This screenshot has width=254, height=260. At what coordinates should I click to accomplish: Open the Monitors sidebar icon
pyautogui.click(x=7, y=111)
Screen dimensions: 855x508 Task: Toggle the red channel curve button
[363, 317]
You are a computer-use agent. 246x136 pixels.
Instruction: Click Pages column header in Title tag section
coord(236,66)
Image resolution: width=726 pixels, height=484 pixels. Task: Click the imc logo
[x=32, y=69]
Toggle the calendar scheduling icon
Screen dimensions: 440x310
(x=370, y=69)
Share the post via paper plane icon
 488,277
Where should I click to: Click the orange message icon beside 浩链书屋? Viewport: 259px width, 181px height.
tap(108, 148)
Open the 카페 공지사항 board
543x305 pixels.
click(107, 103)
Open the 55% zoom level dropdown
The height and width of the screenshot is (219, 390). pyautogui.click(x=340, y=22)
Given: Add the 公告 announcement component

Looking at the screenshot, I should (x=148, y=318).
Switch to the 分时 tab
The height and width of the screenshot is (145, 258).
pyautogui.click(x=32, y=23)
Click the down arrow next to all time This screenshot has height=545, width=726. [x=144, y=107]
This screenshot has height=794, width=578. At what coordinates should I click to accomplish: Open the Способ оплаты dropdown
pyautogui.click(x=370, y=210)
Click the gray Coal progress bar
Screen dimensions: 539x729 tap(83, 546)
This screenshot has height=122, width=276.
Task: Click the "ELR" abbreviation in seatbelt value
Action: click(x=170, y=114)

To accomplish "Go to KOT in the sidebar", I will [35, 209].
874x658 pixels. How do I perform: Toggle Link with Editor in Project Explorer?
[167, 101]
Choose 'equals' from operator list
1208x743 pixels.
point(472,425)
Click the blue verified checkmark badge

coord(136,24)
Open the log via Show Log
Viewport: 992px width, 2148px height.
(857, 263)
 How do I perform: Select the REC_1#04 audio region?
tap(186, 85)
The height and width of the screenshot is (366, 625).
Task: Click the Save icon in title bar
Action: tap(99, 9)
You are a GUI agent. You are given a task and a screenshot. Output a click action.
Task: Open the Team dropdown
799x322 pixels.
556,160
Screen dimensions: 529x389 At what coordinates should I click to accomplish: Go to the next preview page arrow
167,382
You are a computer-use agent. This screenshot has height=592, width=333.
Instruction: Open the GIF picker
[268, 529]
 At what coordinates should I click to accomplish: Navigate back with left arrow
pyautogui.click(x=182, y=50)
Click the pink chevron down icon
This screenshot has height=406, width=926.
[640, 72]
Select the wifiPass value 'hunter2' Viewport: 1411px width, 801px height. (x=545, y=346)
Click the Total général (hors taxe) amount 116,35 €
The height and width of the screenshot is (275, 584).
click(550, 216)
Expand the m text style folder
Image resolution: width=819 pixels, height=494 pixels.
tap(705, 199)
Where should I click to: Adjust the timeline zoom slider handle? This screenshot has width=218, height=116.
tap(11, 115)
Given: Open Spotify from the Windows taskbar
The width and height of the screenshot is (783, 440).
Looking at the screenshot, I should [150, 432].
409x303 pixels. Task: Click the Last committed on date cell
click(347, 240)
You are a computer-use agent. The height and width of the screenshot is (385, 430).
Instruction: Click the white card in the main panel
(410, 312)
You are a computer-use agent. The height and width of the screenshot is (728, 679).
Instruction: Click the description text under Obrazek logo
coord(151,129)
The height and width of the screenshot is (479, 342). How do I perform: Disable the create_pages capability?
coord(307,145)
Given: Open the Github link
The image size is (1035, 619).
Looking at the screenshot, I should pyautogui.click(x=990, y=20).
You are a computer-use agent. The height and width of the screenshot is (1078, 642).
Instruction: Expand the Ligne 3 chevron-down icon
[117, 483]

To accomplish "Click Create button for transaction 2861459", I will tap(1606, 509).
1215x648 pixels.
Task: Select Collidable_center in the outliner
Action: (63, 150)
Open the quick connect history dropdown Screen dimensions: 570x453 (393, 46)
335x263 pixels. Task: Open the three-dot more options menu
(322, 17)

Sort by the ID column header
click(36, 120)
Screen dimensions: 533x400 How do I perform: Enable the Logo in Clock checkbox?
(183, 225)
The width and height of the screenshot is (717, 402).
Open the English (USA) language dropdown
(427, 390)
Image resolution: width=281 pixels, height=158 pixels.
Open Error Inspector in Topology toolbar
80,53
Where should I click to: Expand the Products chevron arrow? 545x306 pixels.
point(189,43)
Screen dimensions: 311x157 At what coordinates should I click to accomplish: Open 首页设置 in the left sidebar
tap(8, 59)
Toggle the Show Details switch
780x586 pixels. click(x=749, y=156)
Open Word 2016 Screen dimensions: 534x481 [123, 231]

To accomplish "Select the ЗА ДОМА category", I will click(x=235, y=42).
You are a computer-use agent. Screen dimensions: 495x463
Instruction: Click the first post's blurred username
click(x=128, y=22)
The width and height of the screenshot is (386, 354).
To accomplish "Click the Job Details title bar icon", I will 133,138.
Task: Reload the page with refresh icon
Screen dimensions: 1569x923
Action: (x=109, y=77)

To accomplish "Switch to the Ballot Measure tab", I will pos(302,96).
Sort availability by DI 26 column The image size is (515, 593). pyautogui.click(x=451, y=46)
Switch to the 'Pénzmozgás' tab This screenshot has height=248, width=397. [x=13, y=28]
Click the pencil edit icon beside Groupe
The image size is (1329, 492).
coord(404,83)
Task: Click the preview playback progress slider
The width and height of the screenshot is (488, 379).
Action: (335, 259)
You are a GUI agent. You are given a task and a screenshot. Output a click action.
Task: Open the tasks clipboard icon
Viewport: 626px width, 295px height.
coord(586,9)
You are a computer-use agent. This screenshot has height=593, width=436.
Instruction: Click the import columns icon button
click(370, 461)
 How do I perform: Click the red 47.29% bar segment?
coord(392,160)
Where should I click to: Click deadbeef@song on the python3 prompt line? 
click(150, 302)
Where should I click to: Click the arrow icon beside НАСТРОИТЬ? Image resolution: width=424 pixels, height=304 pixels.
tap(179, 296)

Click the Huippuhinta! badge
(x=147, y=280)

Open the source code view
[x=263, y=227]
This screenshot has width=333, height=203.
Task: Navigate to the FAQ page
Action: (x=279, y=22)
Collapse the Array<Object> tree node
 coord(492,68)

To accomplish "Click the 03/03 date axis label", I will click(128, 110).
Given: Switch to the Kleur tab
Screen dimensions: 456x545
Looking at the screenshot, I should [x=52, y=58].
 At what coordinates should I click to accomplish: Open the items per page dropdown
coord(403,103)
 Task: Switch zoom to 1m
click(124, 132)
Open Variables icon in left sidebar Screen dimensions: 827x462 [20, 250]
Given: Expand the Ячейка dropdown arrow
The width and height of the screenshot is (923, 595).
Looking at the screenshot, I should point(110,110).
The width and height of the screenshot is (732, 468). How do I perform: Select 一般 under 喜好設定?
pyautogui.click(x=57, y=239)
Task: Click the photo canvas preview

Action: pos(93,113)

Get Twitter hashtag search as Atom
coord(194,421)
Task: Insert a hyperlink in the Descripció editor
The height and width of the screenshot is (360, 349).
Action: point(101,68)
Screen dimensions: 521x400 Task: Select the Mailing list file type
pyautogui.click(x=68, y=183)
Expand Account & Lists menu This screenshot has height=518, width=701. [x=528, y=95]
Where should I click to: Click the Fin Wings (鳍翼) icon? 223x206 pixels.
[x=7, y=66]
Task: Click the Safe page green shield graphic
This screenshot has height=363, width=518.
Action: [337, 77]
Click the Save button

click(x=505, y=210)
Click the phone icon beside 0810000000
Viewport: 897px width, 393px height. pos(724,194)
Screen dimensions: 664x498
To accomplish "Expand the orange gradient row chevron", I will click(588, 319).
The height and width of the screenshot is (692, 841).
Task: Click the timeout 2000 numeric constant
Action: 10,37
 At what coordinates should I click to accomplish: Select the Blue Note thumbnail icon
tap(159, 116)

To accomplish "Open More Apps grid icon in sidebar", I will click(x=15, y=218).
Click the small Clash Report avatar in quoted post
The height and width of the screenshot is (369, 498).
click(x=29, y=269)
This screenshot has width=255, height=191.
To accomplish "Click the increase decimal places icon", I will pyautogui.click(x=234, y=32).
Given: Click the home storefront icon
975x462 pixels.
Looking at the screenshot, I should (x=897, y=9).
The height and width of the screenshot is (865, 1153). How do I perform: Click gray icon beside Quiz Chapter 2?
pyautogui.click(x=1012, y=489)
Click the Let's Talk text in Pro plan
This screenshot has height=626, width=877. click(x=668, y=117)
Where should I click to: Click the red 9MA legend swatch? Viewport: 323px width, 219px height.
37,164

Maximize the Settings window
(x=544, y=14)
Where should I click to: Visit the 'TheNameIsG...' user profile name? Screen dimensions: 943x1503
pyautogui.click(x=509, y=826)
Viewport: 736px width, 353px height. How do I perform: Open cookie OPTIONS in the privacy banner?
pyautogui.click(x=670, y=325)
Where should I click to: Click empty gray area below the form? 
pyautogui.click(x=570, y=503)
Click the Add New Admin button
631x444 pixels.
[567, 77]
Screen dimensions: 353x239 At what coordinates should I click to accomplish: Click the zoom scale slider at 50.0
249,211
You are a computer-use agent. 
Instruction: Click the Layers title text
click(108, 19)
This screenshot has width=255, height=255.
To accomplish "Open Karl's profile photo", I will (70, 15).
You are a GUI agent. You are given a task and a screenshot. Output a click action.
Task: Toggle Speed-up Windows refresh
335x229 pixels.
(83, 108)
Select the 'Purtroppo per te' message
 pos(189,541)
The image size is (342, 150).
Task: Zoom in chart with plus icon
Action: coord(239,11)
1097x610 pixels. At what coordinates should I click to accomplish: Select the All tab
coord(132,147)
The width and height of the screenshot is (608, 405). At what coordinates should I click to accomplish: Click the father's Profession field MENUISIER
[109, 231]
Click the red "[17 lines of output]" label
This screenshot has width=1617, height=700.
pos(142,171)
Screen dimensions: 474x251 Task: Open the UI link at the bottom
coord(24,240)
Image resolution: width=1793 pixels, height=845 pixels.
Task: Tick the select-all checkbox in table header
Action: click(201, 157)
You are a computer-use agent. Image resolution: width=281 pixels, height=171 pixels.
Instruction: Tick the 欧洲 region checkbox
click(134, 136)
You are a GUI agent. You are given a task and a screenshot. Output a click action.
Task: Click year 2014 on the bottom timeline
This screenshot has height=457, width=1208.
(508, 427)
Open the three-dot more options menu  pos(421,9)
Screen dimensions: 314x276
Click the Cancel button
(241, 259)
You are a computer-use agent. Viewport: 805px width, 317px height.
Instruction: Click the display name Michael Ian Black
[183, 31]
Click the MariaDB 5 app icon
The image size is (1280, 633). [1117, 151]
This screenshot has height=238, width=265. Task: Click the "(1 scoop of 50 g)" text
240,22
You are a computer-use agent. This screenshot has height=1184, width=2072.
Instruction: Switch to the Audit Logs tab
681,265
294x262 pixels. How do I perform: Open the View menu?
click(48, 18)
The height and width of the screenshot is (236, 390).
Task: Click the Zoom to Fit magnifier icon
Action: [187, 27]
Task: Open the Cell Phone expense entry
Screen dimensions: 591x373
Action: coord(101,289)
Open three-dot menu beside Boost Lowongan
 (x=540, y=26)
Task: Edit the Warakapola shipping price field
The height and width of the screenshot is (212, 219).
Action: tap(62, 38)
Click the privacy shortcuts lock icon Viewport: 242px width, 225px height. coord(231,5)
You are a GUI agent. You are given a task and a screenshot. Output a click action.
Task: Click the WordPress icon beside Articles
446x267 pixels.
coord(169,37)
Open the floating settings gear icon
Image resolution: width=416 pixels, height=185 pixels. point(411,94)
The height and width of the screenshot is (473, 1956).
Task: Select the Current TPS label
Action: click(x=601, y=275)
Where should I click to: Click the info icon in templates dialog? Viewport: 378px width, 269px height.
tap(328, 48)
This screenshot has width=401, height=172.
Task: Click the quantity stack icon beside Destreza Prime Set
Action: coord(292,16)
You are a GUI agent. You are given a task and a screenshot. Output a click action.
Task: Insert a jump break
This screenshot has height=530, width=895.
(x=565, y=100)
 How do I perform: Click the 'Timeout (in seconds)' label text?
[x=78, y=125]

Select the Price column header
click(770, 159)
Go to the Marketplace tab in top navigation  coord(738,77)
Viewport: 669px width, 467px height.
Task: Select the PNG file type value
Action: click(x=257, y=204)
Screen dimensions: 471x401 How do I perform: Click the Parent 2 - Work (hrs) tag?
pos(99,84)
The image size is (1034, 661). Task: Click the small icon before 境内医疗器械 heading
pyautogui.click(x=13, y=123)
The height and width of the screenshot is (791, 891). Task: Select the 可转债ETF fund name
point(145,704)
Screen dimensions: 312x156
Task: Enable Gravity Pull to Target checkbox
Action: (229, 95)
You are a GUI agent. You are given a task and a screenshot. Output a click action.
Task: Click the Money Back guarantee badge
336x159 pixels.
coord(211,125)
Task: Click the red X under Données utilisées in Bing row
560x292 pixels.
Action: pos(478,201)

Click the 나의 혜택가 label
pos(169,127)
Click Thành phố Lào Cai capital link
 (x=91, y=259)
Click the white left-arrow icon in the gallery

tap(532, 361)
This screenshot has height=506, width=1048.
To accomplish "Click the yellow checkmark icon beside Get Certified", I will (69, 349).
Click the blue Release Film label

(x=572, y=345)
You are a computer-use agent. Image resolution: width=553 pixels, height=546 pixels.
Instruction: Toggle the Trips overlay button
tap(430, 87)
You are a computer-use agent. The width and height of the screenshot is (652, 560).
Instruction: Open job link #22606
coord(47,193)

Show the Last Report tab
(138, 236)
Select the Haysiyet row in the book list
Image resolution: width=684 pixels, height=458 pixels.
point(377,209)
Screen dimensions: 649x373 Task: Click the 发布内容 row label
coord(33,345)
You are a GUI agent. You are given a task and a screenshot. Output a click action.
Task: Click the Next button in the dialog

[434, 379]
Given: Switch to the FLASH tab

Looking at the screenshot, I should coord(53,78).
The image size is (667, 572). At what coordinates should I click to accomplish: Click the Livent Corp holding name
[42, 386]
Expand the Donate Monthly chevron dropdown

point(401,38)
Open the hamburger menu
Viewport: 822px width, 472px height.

• [About this exercise]:
Search the listing for the word "Insert". Copy every line in which it occurs.

• [Answer box]:
Task: Insert a hyperlink in the Descripció editor
Task: Insert a jump break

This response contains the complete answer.